In spite of being the entire defense network of a whole planet, the United Nations Security Force is an exceptionally modest force. This is partially on account of budgetary factors (armies are expensive) and partially for strategic reasons (if anybody wants to invade human space, defending Persephone at its current stage of development is expected to be virtually impossible anyway).
The ground component of the United Nations Security Force is kept at battalion level - the compliment is approximately 1,250 human soldiers. They are drawn from almost every United Nations member, but the largest contributors are the European Union (approximately 350 men), the Blessed Mexican Empire (approximately 300 men), and the Republic of China (approximately 200 men). These numbers vary with troop rotations and deployment.
The battalion is not fully mechanised, but because of its myriad responsibilities it has access to a number of light vehicles, mostly jeeps adapted for travel through Persephone's toxic atmosphere and wild woods. There are no frontline combat vehicles of any sort in the battalion, though it boasts approximately one hundred and twenty modern assault robots of Earth manufacture.
Air and Space Forces
Persephone must make do with a small combined air-space force. The force consists of twenty-one SF-114 Roma? air-space fighters: inexpensive models capable of operation both in space and in an atmosphere that are considered underperformers even by Earth standards.
The security force also has access to two interstellar troop transports with a capacity of 125 soldiers each, one interstellar supply transport, and a variety of atmospheric and intra-system craft.
The security force has no naval component, as the colony of Persephone is far from seas and oceans. The security force headquarters are located in the SV Marco Polo?, and there are also a small number of isolated, sealed bunkers and listening posts around the planet.
Assignment to the United Nations Security Force is not glamorous, and there is little competition. A few whose careers have stalled volunteer for the assignment in hopes of breaking out of a rut and being able to impress a new set of superiors, but most are sent against their will because their home armies have no need for them.
As a result, discipline in the security force is generally bad and the calibre of soldier is very low. Moreover, the combination of soldiers from different nations and trained in different doctrines creates a nightmare of logistics, strategy, and discipline.
Officers and men for the Security Force are predominantly recruited from the constituent militaries of the United Nations. The UN tries to extensively recruit from elite units and experienced formations; the initial conception of the Security Force was of one that was small but made up of crack soldiers and pilots. The appointment of the two experienced senior officers - Valliere and Stoychanev - lent the Security Force some credibility, and their names were used prominently in advertising, as seen on the right.

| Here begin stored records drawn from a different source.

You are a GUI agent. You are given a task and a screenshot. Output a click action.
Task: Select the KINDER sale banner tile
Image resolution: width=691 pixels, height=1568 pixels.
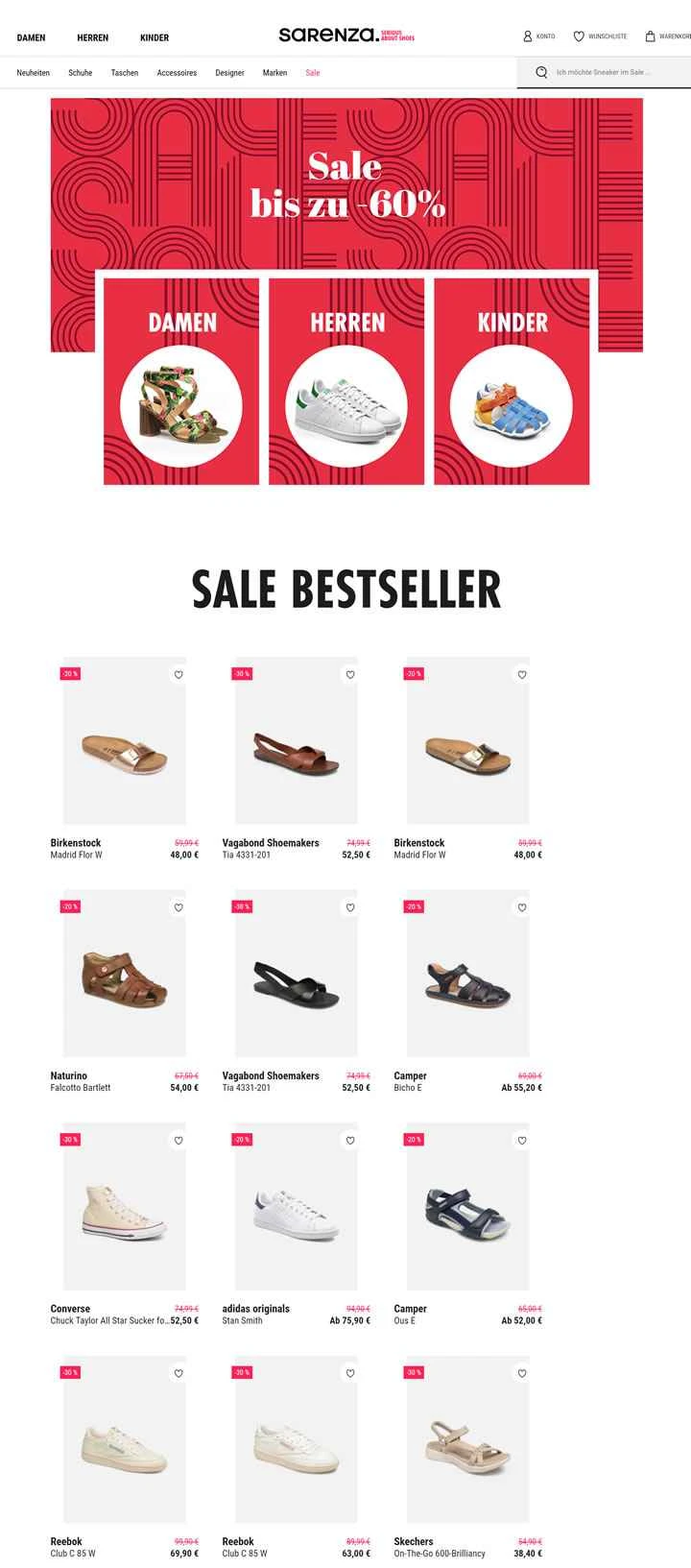point(512,381)
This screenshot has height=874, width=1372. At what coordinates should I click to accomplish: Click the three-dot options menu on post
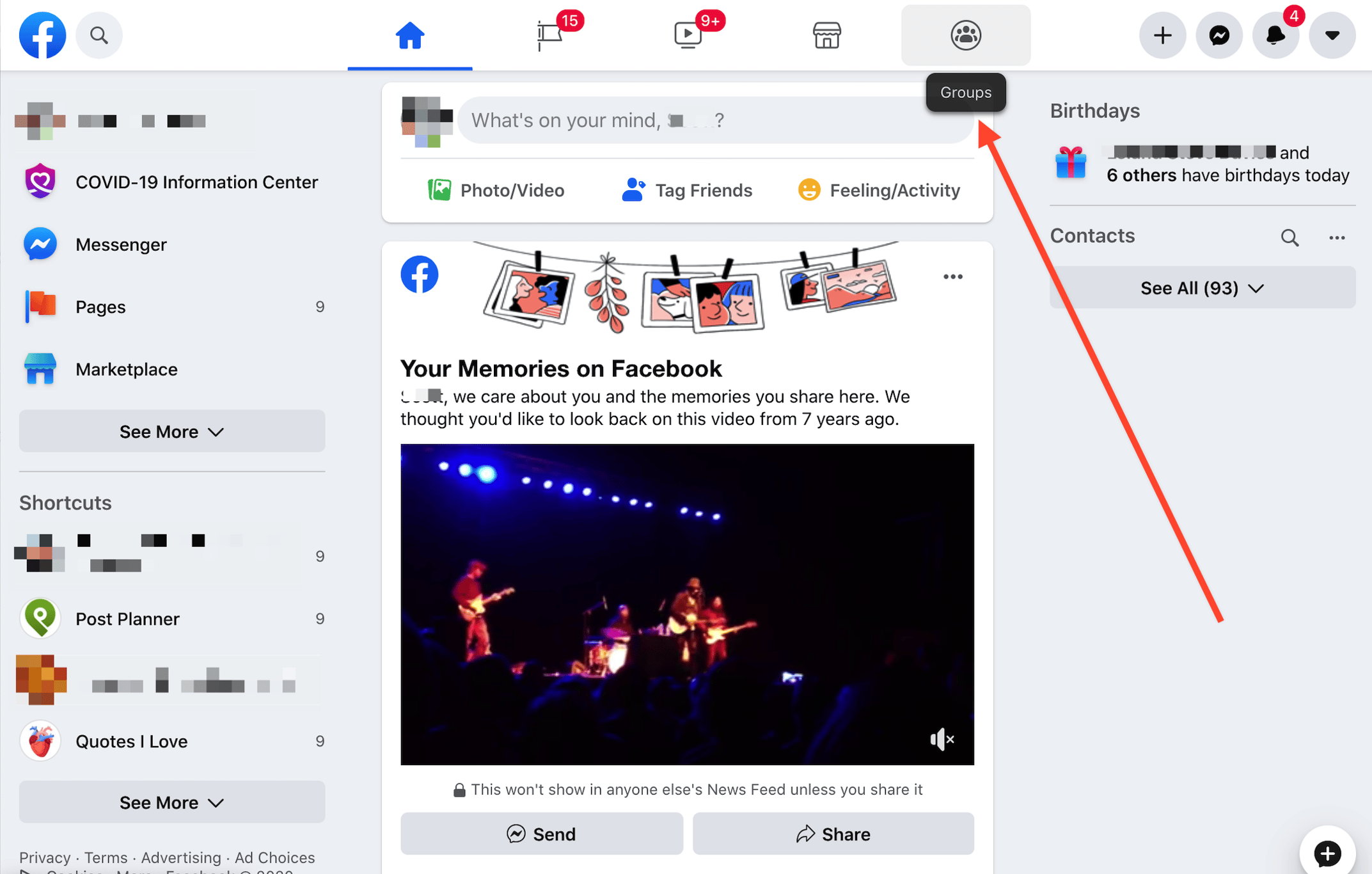(951, 276)
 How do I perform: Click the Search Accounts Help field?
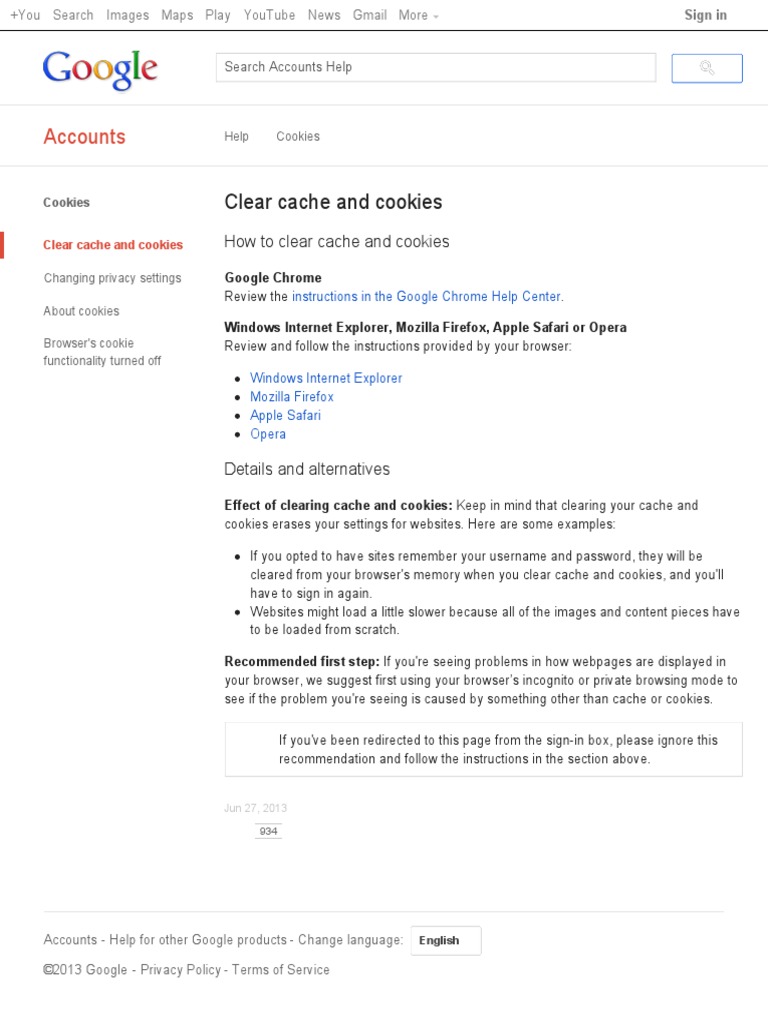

The effort to recruit elite soldiers largely failed, however, and the Security Force today settles for getting anyone they can sink their teeth. This can include those with disciplinary or performance issues severe enough to be worth getting out of the way but not so severe to be worth drumming out.
A very, very few people have joined the military with the intention of joining the Security Force, but this is frowned upon by recruiters and accepted only in time of extreme manpower shortage.